Clinical Synopsis & Reasoning
Life‑threatening epidermal necrosis usually triggered by medications. Stop culprit drug, admit to burn/ICU, apply SCORTEN for prognosis, and provide meticulous wound, fluid, and infection care. Consider cyclosporine or etanercept in selected cases; IVIG evidence mixed.
Treatment Strategy & Disposition
Stabilize ABCs. Initiate guideline‑concordant first‑line therapy with precise dosing and continuous monitoring. Escalate to advanced or procedural interventions based on explicit failure criteria.

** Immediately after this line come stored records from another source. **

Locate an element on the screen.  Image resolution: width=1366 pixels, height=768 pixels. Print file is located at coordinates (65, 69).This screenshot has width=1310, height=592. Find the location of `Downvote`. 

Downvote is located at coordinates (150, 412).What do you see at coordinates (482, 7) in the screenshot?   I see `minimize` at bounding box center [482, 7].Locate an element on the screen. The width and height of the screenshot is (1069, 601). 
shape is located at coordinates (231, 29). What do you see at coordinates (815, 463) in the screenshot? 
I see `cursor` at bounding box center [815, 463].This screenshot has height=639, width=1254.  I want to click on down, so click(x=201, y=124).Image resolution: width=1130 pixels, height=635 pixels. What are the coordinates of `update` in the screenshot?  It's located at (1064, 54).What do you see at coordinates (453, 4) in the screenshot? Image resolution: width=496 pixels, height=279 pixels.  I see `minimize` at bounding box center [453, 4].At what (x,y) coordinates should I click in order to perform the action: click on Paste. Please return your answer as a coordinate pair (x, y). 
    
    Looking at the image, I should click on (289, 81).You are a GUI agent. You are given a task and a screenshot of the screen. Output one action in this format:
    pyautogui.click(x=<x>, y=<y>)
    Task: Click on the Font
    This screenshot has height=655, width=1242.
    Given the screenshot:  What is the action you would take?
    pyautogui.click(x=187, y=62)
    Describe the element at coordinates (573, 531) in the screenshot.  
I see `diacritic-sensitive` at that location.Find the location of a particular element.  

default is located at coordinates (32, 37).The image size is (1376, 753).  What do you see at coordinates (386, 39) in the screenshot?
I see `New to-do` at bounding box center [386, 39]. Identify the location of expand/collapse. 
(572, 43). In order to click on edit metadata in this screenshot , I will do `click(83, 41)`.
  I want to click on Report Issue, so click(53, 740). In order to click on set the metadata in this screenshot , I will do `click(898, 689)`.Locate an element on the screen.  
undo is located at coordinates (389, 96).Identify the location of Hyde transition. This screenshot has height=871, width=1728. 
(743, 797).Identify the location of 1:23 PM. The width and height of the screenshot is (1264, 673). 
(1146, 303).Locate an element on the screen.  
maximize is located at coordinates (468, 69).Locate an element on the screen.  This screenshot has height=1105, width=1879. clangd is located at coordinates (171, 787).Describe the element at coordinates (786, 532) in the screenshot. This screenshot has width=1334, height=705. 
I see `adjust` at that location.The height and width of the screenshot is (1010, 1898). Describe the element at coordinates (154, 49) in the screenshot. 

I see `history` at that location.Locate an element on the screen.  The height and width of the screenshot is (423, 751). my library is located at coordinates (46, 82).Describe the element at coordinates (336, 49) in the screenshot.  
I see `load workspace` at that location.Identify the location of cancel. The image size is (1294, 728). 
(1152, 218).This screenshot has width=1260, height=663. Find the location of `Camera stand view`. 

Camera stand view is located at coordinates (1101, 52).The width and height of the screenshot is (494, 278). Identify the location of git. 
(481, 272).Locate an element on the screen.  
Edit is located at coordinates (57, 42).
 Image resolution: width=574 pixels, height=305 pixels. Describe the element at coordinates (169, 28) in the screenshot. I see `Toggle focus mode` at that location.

Define ICU, step‑down, and ward disposition triggers; involve specialty teams early.
Epidemiology / Risk Factors
- Risk varies by comorbidity and precipitants; see citations for condition‑specific data.
Investigations
| Test | Role / Rationale | Typical Findings | Notes |
|---|---|---|---|
| Medication history 1–3 weeks prior | Etiology | High‑risk drugs (e.g., sulfonamides, allopurinol, anticonvulsants) | Identify culprit |
| SCORTEN variables | Prognosis | Age, TBSA, malignancy, HR, BUN, bicarb, glucose | Calculate on day 1 and 3 |
| Cultures only if infected | Infection control | Secondary sepsis risk | Avoid routine prophylactic antibiotics |
Pharmacology
| Medication/Intervention | Mechanism | Onset | Role in Therapy | Limitations |
|---|---|---|---|---|
| Cyclosporine 3–5 mg/kg/day | Immunomodulator | Days | May reduce mortality/time to re‑epithelialization | Monitor renal/BP |
| Etanercept 50 mg SC once (± repeat) | TNF‑α inhibitor | Days | Emerging evidence for benefit | Infection risk |
| IVIG 2 g/kg total (variable) | Immunotherapy | Days | Mixed evidence | Volume load, cost |
| Supportive burn‑style care | Protocolized | Immediate | Core of therapy | Fluids, temperature, nutrition, wound care |
Prognosis / Complications
- Outcome depends on timeliness of diagnosis and definitive therapy; monitor for complications.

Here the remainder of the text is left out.